3. Prevent the government from creating a registry system from the sales of firearms:
FABULOUS. There is just one issue: such a law already exists. The Firearms Owner Protection Act of 1986 (FOPA) already bars the federal and state government(s) from logging data on guns and their owners:
"No such rule or regulation prescribed after the date of the enactment of the Firearms Owners’ Protection Act may require that records required to be maintained under this chapter or any portion of the contents of such records, be recorded at or transferred to a facility owned, managed, or controlled by the United States or any State or any political subdivision thereof, nor that any system of registration of firearms, firearms owners, or firearms transactions or dispositions be established."
Per usual, no one in D.C. has bothered to even read the laws on the books, and once again, redundant legislation is made that in all likelihood conflicts with the original laws and does nothing to change the status quo.
Not to mention that FOPA is already ignored by a multitude of states and the ATF. Maryland, California, New York, New Jersey, and many more states openly admit that they have referencable databases that track some or all gun transactions, licenses, owners, etc.

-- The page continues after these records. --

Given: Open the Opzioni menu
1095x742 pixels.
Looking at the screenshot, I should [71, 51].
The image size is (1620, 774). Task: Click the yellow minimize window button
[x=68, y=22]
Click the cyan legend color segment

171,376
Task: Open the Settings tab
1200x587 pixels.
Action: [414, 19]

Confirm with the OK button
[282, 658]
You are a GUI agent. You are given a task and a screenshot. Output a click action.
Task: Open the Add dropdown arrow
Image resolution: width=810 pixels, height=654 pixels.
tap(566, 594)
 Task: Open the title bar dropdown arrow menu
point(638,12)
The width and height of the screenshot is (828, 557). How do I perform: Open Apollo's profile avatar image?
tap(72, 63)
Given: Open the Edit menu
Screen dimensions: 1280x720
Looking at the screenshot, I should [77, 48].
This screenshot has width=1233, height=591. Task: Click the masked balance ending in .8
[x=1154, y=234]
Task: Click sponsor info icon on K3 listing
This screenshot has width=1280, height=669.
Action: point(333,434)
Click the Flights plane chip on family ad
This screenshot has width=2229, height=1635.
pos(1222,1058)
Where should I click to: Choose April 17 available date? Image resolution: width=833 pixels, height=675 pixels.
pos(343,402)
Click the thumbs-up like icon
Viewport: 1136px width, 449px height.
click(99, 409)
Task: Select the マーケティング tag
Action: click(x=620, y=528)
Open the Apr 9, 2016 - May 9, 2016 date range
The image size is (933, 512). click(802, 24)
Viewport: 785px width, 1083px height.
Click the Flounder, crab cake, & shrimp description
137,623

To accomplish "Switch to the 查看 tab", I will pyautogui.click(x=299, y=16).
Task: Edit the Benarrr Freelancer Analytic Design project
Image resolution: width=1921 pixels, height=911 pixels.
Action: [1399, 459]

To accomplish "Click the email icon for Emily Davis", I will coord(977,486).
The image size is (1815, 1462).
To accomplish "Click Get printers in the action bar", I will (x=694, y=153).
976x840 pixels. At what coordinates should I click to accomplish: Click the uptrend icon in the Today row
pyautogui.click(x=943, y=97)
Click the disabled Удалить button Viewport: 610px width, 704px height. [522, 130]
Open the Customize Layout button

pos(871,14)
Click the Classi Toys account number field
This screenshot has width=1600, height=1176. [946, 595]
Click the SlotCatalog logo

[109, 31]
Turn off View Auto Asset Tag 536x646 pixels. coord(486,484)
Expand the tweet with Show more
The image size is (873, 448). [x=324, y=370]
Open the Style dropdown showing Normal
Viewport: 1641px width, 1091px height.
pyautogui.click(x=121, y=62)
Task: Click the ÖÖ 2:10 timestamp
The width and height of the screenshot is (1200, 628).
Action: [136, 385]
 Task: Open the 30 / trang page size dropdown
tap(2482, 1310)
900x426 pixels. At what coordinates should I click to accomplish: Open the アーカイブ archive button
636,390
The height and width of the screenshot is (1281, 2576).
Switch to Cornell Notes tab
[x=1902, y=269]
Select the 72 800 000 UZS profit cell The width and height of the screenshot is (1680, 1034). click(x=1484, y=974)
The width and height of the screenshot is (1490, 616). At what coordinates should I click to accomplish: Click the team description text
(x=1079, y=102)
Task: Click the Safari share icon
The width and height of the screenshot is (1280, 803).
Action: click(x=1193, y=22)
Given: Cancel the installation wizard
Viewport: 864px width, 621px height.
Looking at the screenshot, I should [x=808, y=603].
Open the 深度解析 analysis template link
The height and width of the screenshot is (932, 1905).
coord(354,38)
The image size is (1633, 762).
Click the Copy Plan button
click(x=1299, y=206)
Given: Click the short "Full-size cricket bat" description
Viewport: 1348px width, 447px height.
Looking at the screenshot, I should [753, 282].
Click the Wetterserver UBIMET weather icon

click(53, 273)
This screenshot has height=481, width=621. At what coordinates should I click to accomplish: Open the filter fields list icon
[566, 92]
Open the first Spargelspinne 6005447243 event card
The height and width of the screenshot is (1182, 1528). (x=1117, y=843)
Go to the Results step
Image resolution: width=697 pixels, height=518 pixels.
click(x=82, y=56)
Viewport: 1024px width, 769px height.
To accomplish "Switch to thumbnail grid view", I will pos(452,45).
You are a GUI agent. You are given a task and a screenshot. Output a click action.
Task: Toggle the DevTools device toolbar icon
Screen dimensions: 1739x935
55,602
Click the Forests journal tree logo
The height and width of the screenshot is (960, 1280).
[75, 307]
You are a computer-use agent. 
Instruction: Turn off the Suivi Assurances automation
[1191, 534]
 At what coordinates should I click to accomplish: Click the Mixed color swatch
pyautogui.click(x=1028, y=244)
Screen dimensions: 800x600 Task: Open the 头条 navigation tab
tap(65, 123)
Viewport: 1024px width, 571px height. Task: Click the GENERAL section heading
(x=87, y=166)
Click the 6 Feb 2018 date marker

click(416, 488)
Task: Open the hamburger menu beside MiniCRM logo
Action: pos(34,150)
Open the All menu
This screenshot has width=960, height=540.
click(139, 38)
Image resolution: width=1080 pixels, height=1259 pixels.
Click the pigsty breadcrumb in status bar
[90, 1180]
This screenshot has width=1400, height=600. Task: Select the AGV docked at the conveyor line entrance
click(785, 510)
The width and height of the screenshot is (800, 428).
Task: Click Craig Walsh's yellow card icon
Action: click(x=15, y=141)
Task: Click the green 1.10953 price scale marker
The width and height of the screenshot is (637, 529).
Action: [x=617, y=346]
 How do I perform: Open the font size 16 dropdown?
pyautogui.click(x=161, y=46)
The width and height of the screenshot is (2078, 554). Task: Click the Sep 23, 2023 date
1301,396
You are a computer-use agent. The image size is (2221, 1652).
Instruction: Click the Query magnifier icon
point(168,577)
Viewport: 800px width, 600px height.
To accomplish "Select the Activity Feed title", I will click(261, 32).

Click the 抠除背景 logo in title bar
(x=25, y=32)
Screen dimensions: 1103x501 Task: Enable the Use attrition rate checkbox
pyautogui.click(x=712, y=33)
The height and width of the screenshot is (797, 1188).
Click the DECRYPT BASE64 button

Maryland alone has a database that tracks all handgun and assault rifle purchases and the owner's information, which has already been in place for many years.
So what will change with this bill to make states like Maryland change their ways? Better yet, what are the penalties for states or agencies that break this already-established law?
While this bill may "appear" to be a step in the right direction, it is nothing more than current laws being reworded and passed to make it look like Obama, Democrats, and Republicans are "doing something" about gun violence. This bill will do nothing more than confuse gun owners and FFLs and lead to innocent gun owners being charged for violating one (or more) of the thousands of gun laws already on the books and rewritten a million times.
All Congress has to do is extend access to the NCIS system to private sellers via phone, internet, etc., and provide them with a reference number to keep for their records. Combined with penalizing states for not submitting data, a bill of this nature would face little resistance from anyone. But as usual, Congress has failed the American people yet again, and criminals will still have little difficulty buying their weapons outside of the law, as they always do. Law-abiding citizens pay the price.